> REQUIREMENT A
Answer these questions using the FCC passage, putting each answer on its own line marked (i), (ii), (iii):
(i) Which senator is named as notably behind the delay in Wheeler's confirmation?
(ii) About how much did the failed T-Mobile takeover cost AT&T?
(iii) What phrase in quotation marks did Wheeler use when he said the agency doesn't have to do much if the market competes freely?
> REQUIREMENT B
Rewrite the paragraph of the FCC passage that begins "Wheeler's point was that" in fewer words, keeping its main facts.
> REQUIREMENT C
Reproduce the FCC passage word for word, starting at "The suspense was" and ending at "some $4 billion.".

═════ QUOTED PASSAGE

But politics did leak into the 2014 discussion repeatedly, first with
Shapiro's mention of a six-month delay in Wheeler's Senate confirmation.
The suspense was engineered by conservative Republicans, notably
maverick Texas Sen. Ted Cruz, worried about possible FCC requirements
for disclosure of campaign contributions. More substantial was Shapiro's
cautious intimation that the FCC, under interim FCC chief Mignon
Clyburn, might have overstepped last year when it killed AT&T's
attempted takeover of T-Mobile, costing AT&T some $4 billion.
Emphasizing that the FCC is scrupulous about studying each deal
case-by-case, Wheeler smiled and said, "I'm kind of fascinated that
there's a kind of Lake Woebegon nature in proposed mergers. I've never
seen a merger that wasn't presented as though it was going to increase
competition." Noting that a merger by definition eliminates at least one
competitor from the market, Wheeler said that the FCC looks carefully
at such claims and says, "Really?"
Wheeler's point was that AT&T, despite intensive lobbying for
the merger, simply didn't make a strong enough case. Later, he noted
that the FCC has no vested interest in interfering in the market as
muscularly as it did in the AT&T case. He referred to the
"regulatory see-saw": If the market competes freely, protecting values
aimed at serving the consumer, he noted, the agency doesn't have to do
much.

══════════
═════ RECORD EXTRACTS

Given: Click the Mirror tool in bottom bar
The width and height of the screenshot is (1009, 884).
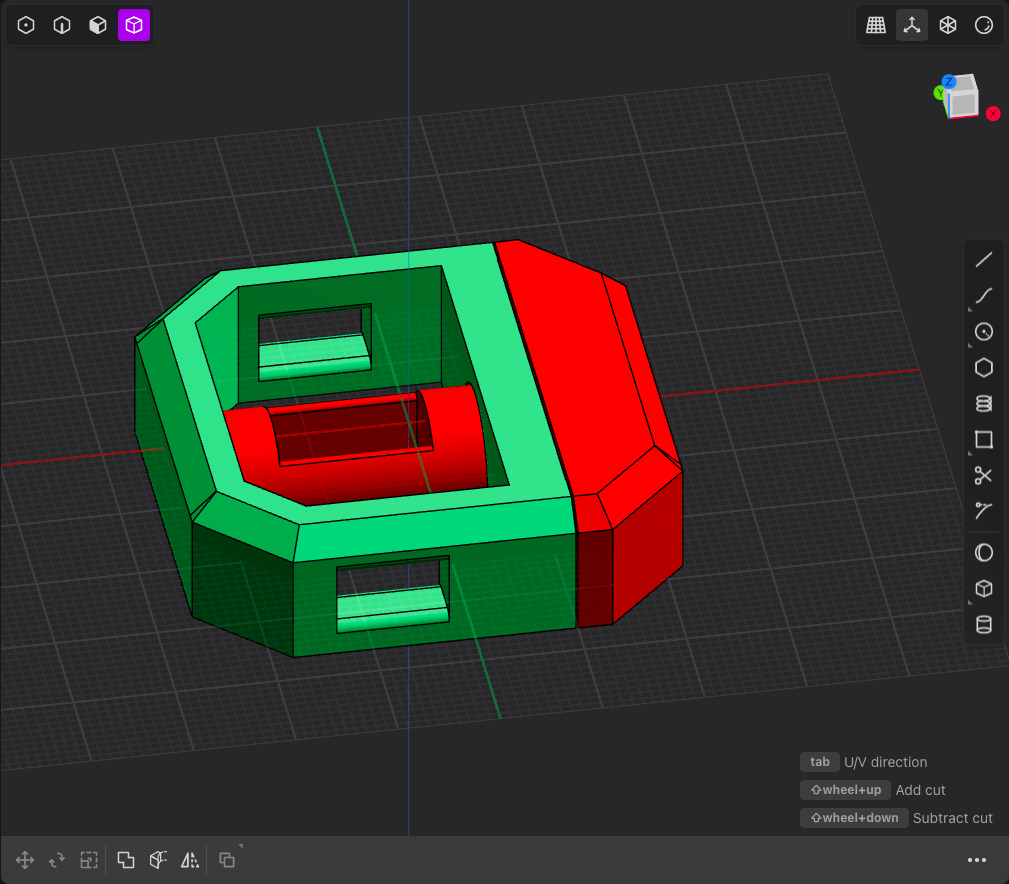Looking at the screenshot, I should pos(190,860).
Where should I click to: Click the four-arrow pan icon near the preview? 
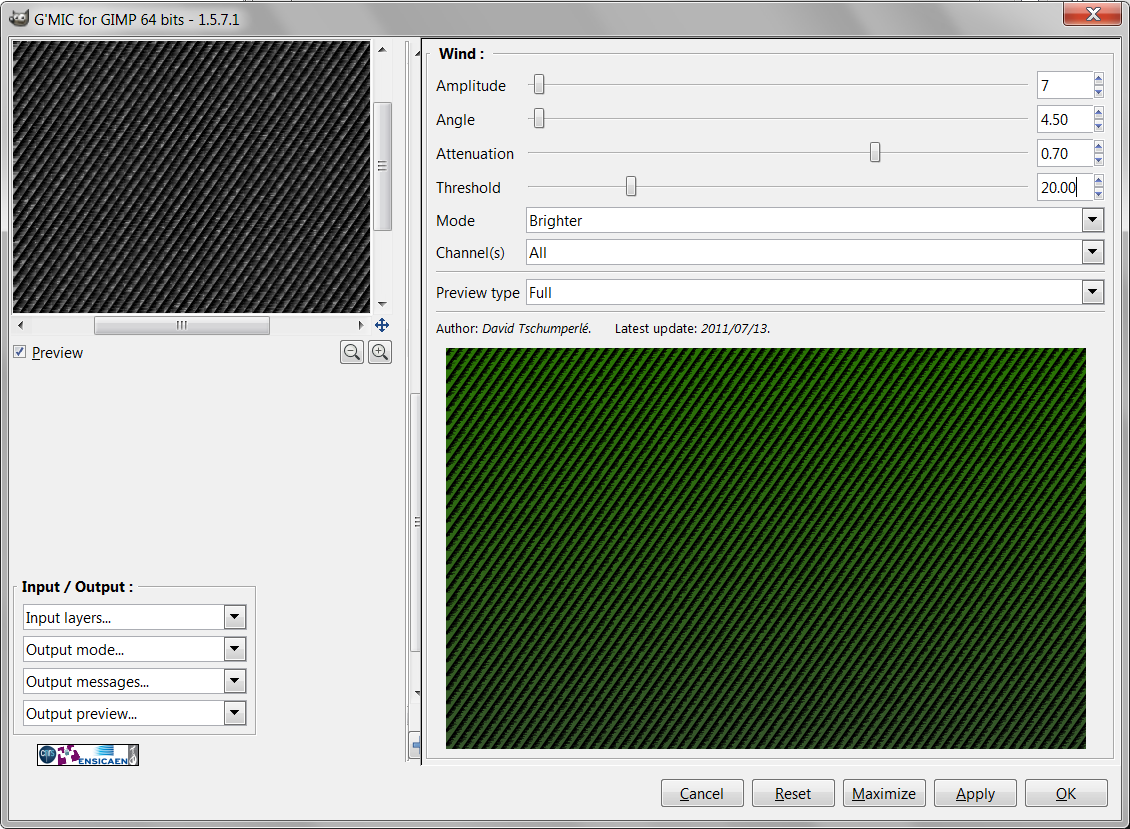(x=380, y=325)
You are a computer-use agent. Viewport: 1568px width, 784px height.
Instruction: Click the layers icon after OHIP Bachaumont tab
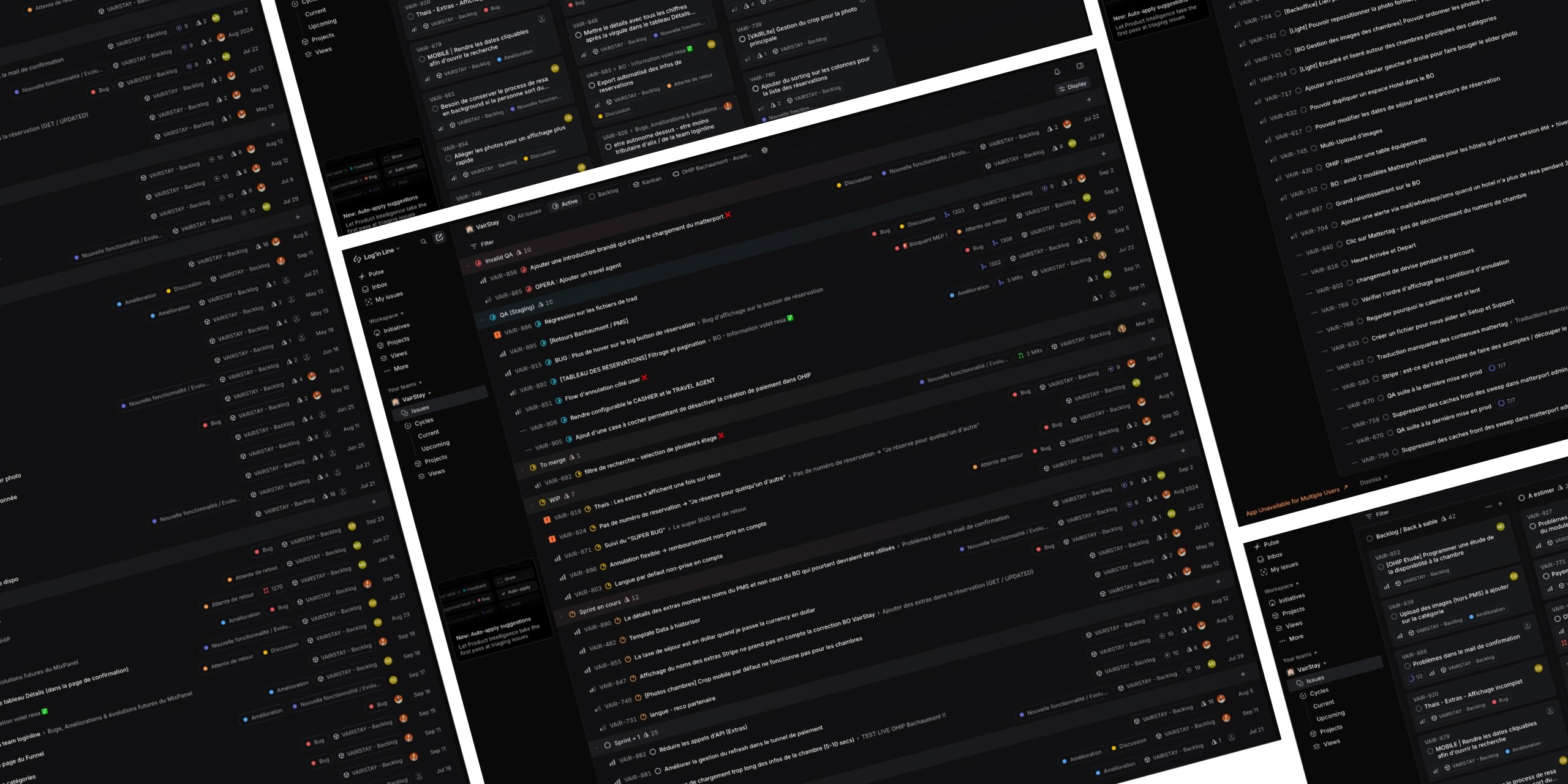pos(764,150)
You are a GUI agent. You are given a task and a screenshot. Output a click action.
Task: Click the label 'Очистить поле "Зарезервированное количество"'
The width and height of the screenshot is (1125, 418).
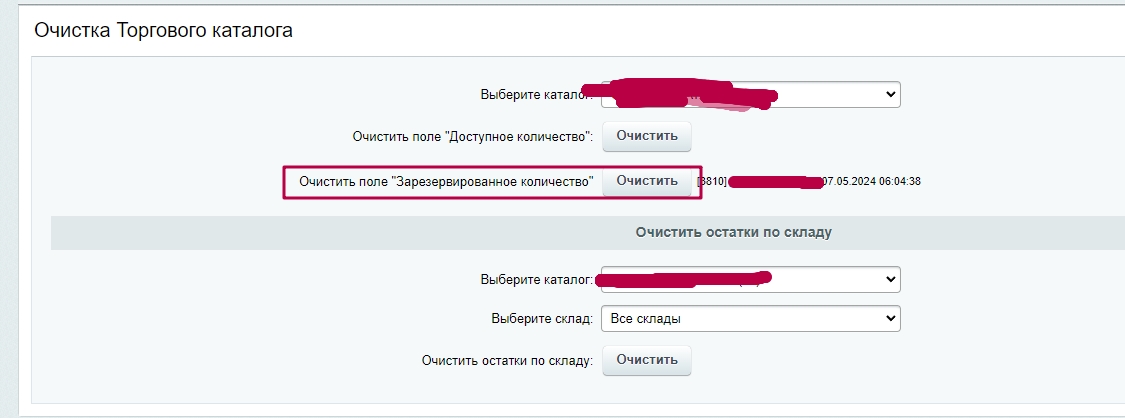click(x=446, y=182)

══════════

> COMPLETE OUTPUT A
(i) Texas Sen. Ted Cruz
(ii) Some $4 billion
(iii) "regulatory see-saw"

> COMPLETE OUTPUT B
Wheeler said AT&T lobbied hard for the merger but didn't make a strong enough case. He later noted that the FCC has no vested interest in intervening in the market as forcefully as it did with AT&T. He described a "regulatory see-saw": if the market competes freely while protecting values that serve the consumer, the agency need not do much.

> COMPLETE OUTPUT C
The suspense was engineered by conservative Republicans, notably
maverick Texas Sen. Ted Cruz, worried about possible FCC requirements
for disclosure of campaign contributions. More substantial was Shapiro's
cautious intimation that the FCC, under interim FCC chief Mignon
Clyburn, might have overstepped last year when it killed AT&T's
attempted takeover of T-Mobile, costing AT&T some $4 billion.